[Records for this task — start]

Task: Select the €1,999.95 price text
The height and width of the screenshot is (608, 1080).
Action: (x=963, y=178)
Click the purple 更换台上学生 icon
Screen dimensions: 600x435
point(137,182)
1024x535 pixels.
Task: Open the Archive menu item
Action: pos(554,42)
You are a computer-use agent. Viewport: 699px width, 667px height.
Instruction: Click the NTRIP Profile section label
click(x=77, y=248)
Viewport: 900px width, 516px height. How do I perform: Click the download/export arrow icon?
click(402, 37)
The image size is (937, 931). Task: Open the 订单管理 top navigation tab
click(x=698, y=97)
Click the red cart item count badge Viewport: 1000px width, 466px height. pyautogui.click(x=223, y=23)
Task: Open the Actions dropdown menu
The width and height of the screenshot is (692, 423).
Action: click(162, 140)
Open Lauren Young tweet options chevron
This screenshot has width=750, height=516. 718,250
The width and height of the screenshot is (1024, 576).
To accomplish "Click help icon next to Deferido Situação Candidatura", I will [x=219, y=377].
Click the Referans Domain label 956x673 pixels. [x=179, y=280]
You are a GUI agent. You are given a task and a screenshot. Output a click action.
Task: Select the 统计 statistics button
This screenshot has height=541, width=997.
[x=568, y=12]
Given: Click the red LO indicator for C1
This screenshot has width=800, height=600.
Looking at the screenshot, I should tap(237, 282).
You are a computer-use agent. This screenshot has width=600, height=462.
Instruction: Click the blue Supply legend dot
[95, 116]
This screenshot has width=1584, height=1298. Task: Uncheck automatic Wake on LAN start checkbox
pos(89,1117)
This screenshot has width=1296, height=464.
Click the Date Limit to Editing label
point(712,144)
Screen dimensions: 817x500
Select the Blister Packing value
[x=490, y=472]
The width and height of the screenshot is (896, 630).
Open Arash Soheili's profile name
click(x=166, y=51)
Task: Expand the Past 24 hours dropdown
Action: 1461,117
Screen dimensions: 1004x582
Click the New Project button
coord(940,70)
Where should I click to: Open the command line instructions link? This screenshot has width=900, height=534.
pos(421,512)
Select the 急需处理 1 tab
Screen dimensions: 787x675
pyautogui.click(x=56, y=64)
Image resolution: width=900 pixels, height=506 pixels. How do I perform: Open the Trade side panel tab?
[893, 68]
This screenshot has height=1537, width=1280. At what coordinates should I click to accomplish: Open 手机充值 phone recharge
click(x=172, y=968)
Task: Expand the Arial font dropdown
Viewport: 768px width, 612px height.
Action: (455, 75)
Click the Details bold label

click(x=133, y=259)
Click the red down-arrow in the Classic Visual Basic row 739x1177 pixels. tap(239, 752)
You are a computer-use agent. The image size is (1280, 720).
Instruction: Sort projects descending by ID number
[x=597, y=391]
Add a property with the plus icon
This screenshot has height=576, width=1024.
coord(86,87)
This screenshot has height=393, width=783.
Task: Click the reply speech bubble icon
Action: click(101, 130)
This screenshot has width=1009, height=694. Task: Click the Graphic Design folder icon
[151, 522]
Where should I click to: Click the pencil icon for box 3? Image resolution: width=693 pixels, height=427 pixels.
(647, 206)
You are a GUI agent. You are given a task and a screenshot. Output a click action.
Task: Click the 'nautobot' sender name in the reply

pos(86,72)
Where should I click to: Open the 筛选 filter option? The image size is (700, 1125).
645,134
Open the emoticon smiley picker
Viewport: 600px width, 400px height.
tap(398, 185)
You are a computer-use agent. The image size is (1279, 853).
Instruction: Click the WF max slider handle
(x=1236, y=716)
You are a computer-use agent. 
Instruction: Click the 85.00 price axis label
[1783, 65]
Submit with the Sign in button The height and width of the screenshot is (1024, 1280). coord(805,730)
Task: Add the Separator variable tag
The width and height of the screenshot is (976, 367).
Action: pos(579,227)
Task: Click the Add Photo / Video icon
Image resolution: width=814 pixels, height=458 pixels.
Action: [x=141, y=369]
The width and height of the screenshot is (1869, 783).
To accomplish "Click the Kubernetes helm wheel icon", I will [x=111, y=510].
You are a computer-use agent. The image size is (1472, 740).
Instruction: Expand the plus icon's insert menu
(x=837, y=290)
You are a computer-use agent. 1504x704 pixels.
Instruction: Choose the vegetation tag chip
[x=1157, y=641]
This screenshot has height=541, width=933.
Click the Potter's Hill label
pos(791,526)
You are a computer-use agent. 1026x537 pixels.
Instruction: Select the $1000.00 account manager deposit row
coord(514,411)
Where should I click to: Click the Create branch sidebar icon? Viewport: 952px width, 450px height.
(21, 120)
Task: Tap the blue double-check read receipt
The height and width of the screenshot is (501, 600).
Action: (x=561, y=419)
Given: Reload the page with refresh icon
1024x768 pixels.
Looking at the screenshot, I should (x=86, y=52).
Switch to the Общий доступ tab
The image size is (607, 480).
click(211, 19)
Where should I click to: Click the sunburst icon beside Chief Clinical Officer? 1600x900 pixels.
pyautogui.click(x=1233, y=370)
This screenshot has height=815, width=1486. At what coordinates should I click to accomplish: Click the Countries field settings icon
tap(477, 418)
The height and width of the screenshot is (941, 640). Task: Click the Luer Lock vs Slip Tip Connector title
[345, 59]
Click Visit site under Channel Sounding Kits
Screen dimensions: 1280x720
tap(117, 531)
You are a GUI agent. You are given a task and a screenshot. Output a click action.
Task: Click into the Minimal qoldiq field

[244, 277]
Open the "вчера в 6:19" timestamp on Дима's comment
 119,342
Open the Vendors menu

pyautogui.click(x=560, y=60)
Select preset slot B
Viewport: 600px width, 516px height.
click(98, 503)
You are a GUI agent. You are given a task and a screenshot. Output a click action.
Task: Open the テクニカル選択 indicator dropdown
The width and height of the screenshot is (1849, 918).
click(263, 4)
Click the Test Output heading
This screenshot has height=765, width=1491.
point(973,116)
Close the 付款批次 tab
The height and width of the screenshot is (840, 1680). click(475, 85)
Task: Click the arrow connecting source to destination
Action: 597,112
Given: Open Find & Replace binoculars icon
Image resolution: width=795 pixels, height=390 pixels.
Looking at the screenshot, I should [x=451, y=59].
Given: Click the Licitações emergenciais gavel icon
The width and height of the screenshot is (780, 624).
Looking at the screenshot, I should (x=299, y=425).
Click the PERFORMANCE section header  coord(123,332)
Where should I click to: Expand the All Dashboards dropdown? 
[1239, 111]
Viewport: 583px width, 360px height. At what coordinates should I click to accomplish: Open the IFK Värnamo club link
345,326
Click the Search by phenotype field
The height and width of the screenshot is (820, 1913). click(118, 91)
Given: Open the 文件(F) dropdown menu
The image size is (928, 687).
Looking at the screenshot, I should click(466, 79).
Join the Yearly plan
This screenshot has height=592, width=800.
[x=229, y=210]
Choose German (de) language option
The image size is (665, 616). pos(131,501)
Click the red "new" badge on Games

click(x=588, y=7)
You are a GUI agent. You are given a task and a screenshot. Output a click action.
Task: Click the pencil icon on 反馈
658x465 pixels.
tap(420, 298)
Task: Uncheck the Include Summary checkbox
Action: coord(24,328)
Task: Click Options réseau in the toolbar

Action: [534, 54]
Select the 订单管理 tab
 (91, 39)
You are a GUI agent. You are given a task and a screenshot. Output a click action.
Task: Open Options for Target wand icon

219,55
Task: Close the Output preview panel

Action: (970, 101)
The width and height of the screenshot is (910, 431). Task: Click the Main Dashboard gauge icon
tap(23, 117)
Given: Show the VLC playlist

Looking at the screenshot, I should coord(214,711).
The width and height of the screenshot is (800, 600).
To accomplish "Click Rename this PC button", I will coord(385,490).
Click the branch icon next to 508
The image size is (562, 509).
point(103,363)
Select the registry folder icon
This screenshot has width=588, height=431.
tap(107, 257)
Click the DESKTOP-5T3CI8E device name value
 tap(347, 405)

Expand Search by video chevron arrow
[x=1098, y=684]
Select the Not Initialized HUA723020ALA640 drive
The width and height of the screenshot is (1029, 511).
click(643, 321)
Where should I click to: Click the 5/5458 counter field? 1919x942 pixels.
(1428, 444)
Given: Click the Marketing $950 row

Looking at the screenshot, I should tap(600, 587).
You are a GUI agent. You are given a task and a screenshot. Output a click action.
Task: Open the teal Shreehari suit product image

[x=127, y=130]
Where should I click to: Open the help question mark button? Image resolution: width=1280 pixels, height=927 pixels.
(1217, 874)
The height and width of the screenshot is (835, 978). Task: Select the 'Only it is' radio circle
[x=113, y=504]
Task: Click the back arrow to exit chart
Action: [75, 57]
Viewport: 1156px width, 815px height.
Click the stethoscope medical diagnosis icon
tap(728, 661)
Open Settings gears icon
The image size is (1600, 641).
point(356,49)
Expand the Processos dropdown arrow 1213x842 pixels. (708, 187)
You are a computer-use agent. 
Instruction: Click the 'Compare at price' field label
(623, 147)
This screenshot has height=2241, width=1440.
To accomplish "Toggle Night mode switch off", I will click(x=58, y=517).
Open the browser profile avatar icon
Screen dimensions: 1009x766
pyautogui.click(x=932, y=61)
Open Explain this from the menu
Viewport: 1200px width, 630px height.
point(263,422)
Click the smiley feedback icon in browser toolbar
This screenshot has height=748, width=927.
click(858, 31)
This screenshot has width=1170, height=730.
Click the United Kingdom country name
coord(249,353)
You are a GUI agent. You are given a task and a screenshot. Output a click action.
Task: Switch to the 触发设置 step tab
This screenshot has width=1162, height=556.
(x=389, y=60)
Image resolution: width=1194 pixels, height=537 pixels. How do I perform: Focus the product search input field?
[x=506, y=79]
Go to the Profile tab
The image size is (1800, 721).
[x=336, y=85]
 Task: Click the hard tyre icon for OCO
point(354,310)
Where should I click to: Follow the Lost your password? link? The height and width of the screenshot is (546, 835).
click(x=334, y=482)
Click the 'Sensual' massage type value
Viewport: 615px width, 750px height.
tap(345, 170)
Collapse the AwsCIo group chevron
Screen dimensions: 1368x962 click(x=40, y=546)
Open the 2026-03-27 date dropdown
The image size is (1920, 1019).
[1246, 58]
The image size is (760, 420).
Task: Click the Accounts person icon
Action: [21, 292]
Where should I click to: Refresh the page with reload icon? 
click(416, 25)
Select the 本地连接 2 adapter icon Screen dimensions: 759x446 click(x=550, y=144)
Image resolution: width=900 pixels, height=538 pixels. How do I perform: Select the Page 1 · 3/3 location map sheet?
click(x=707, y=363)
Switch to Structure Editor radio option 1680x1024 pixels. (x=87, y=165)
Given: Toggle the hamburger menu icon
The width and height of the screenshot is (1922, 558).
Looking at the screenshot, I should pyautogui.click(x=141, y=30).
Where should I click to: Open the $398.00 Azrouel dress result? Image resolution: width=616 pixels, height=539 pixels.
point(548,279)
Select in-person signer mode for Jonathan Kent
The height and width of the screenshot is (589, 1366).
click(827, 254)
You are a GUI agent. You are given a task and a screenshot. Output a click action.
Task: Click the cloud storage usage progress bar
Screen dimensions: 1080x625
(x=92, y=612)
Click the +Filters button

[Records for this task — finish]

**Exercise instructions**
The expected output is every line of the records in which the string "smiley" appears.

**Solution to the exercise**
Open the emoticon smiley picker
Click the smiley feedback icon in browser toolbar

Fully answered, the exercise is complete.